Data extracts -
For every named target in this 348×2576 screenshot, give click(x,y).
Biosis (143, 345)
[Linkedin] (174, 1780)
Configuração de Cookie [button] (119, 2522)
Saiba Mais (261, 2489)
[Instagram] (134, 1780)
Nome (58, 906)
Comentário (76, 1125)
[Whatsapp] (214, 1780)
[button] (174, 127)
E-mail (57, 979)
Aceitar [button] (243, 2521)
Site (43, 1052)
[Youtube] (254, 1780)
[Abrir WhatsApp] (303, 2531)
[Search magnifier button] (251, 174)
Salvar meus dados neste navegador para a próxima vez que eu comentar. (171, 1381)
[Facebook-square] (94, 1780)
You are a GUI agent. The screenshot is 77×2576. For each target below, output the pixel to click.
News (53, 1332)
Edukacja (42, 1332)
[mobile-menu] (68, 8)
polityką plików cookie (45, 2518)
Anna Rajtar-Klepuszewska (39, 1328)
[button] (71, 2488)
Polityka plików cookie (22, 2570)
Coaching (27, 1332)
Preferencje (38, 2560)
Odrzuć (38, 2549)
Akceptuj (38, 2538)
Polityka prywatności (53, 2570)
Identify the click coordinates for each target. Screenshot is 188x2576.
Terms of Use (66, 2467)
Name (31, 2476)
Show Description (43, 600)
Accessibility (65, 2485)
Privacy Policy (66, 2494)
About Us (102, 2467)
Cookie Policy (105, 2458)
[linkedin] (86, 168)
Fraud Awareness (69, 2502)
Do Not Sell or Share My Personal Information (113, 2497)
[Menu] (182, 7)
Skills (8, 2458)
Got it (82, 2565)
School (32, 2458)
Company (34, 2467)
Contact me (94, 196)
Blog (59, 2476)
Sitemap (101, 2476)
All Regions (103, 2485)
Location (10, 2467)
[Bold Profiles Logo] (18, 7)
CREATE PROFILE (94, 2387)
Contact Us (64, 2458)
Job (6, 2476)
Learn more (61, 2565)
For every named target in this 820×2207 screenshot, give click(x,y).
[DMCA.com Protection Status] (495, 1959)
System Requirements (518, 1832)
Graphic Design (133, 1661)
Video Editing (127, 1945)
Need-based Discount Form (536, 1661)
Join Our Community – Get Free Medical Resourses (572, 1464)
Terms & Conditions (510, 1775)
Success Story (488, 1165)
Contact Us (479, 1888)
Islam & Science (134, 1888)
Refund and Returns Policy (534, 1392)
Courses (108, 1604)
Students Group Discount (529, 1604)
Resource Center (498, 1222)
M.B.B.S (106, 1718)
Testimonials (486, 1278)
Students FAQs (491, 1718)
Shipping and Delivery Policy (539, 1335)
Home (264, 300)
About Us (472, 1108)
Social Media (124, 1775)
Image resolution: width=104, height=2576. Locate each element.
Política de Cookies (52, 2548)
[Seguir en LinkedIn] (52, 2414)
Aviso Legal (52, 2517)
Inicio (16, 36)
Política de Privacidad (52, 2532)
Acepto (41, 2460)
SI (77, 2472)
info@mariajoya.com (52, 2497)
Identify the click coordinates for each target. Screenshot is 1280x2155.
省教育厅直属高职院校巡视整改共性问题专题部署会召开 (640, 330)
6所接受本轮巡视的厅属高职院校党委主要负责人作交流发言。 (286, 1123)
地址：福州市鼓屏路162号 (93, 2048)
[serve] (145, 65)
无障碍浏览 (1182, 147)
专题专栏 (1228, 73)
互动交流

What you should do - Taking the listing above as the source, transcribe only the lines starting at the line with "Contact me (94, 196)" and going through the line with "Inicio (16, 36)", unaltered and with both ends included.

Written response -
Contact me (94, 196)
Blog (59, 2476)
Sitemap (101, 2476)
All Regions (103, 2485)
Location (10, 2467)
[Bold Profiles Logo] (18, 7)
CREATE PROFILE (94, 2387)
Contact Us (64, 2458)
Job (6, 2476)
Learn more (61, 2565)
For every named target in this 820×2207 screenshot, give click(x,y).
[DMCA.com Protection Status] (495, 1959)
System Requirements (518, 1832)
Graphic Design (133, 1661)
Video Editing (127, 1945)
Need-based Discount Form (536, 1661)
Join Our Community – Get Free Medical Resourses (572, 1464)
Terms & Conditions (510, 1775)
Success Story (488, 1165)
Contact Us (479, 1888)
Islam & Science (134, 1888)
Refund and Returns Policy (534, 1392)
Courses (108, 1604)
Students Group Discount (529, 1604)
Resource Center (498, 1222)
M.B.B.S (106, 1718)
Testimonials (486, 1278)
Students FAQs (491, 1718)
Shipping and Delivery Policy (539, 1335)
Home (264, 300)
About Us (472, 1108)
Social Media (124, 1775)
Image resolution: width=104, height=2576. Locate each element.
Política de Cookies (52, 2548)
[Seguir en LinkedIn] (52, 2414)
Aviso Legal (52, 2517)
Inicio (16, 36)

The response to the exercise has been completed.